**TASK PROMPT**
All of the data below is to be repeated exactly, except for the pictures.

**EXTRACTED DATA**

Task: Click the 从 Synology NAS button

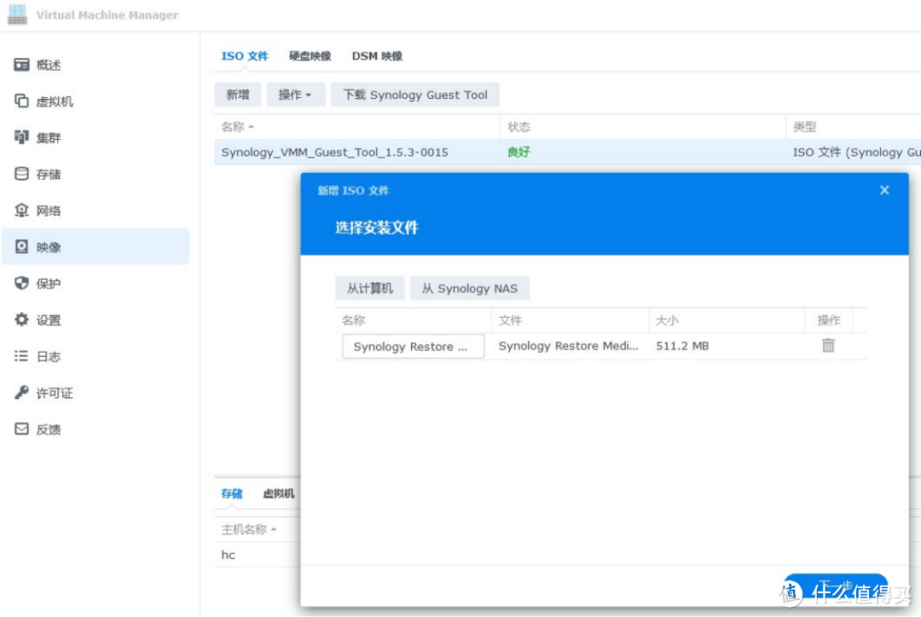Action: pyautogui.click(x=469, y=288)
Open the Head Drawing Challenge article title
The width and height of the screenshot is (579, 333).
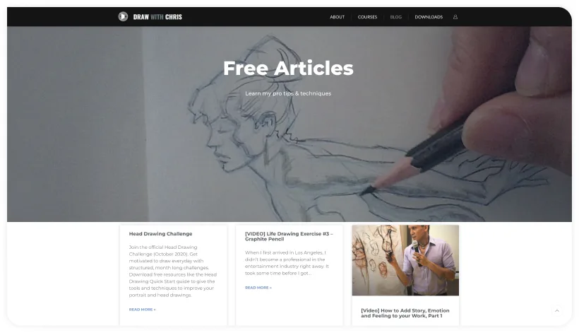click(160, 233)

**RESPONSE**
Task: Click the 从 Synology NAS button

Action: pyautogui.click(x=469, y=288)
Open the Head Drawing Challenge article title
The width and height of the screenshot is (579, 333).
click(160, 233)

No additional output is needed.